Many things can impact a server's file-serving performance. Fullness of the file-system is but one of many things that can contribute.
- Raw disk throughput. If the numbers of I/Os being thrown at your disks exceeds their ability to keep up, it'll get slow.
- Disk I/O patterns. Some disks behave better with massively random I/O than others. SATA, for instance, doesn't perform as well with massively-random I/O as SAS or SCSI drives.
- Disk controller resource exhaustion. Whatever you're using for RAID (presuming you are, and this isn't just a single disk) has its own resources. If you're using a parity RAID, it's controller CPU that limits how fast you can commit data to disk. Also, most hardware controllers have their own onboard cache. This is used for many things, but includes reordering writes for improved efficiency. If I/O gets too random, your RAID card may not be able to optimize as well.
- File-cache memory resources. File-servers perform best when they can fully cache 100% of the open files in memory. This allows them to accept writes from clients and reorder commits to disk in such a way as to make them more efficient. If you can't fit your entire open file set in memory, it'll have to go direct to disk for those I/Os and you'll lose this performance enhancement.
- Client-local memory resources. Through the use of OpLocks, clients can cache open files locally on themselves. Once more than one client opens the same file, the server tells the client to flush its cache, and this goes away. However, for some workloads it can be a real savings. If the client doesn't have enough file-cache space to cache open files, performance can degrade noticeably when opening files exclusively.
- File-system fragmentation. A massively fragmented file-system by its very nature induces a massively random I/O pattern on the disk subsystem. If that sub-system can't tolerate that sort of I/O pattern, things get real slow.

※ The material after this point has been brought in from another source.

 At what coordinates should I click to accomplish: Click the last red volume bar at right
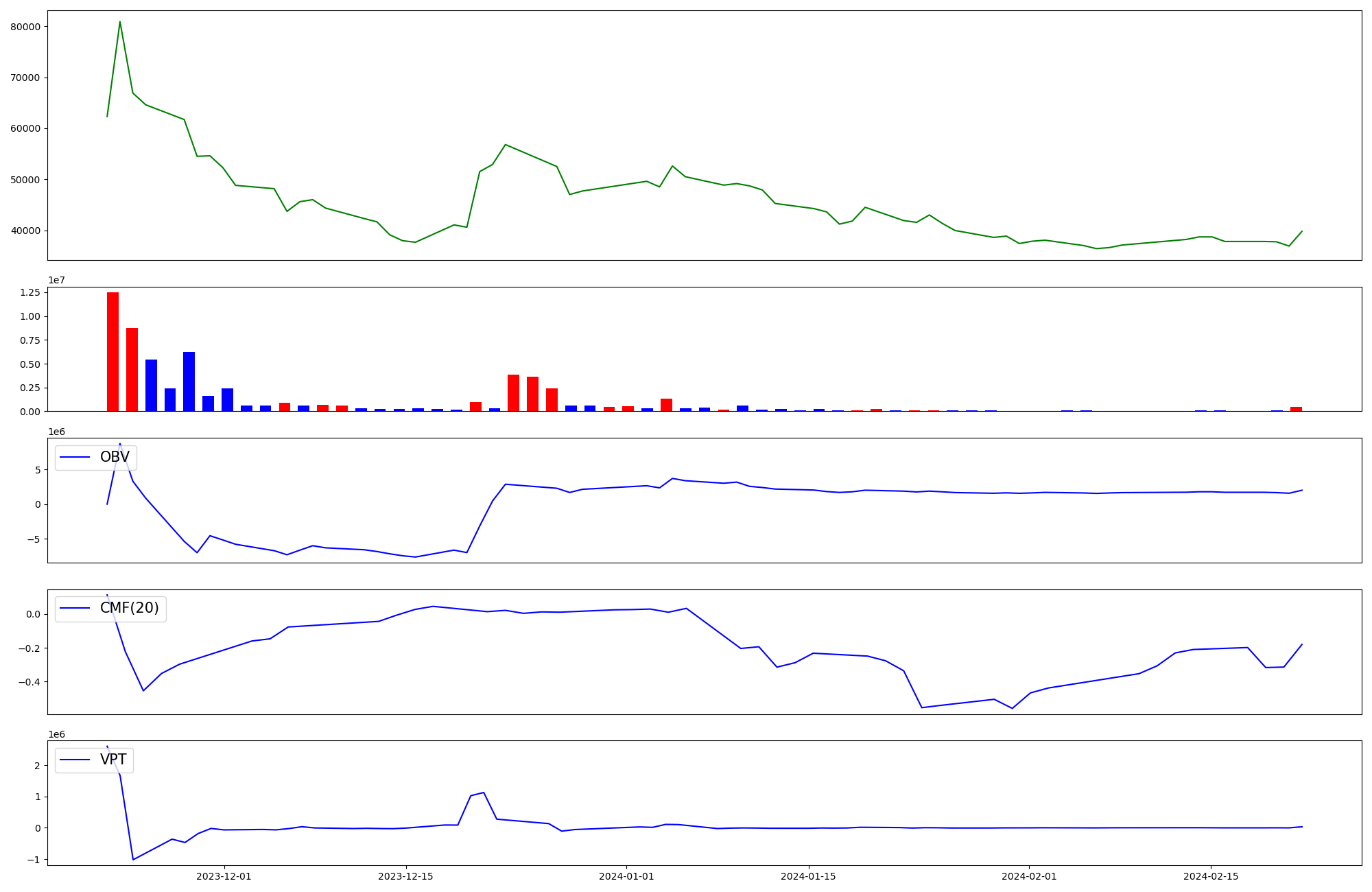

- User-generated I/O patterns. If your users are working on millions of office documents (generally under 2MB in size) your access patterns are going to be very random. If your users are working on large files such as video files, geospatial data, or AutoCAD files, your users will be generating a lot of sequential operations.

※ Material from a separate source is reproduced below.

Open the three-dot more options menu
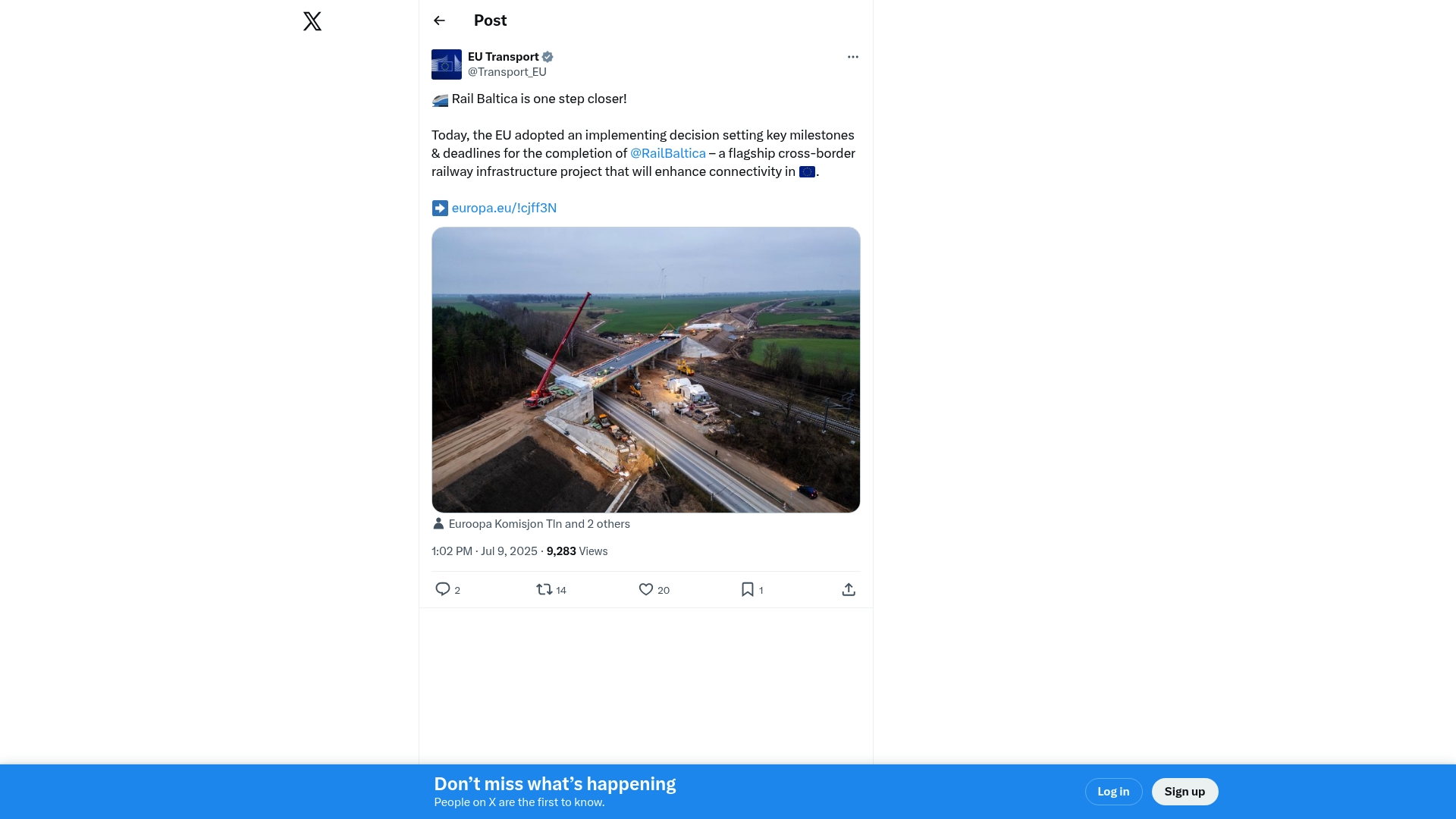Image resolution: width=1456 pixels, height=819 pixels. [x=852, y=57]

Some of these interrelate and many times it'll be multiple issues driving a performance problem. In general, NTFS filesystem fragmentation does have an impact. The impact is worst when doing large sequential reads from such a file-system, such as happens during a backup. The impact to general file-serving performance is not as significant for typical office-server loads since those are largely random I/O anyway; and in some cases you can even see some performance improvements with a fragmented system over a fully defragged one.
For a file-server storing a lot of AutoCAD files, NTFS fragmentation will be perceptible to the end users. That user-generated I/O pattern is significantly sequential, and is therefore vulnerable to degradation by fragmentation. How much it'll be really impacted is dependent upon how much RAM the server has for caching, and how fast the underlaying storage is regarding random I/O patterns. It could very well be that the underlaying storage is fast enough that end-users won't notice a volume with 60% fragmentation. Or it could cause I/O saturation with only 15% frag.
For a file-server storing a lot of plain old office files, NTFS fragmentation will not be as perceptible to end users. That user I/O pattern is significantly random as it is, and is minimally impacted by fragmentation. Where the problems will emerge is in the backup process, as the time to backup each GB will increase as fragmentation increases.
Which brings me to my final point. The one I/O operation that is most affected by fragmentation is sequential I/O. Most servers undergo large scale sequential I/O patterns as part of the backup process. If you're having trouble fitting your backup into your backup window, defragging can help make things go faster. Your underlaying storage systems will determine how much of an impact fragmentation can have, and your fragmentation numbers will determine how much of an impact it actually has. Know your storage.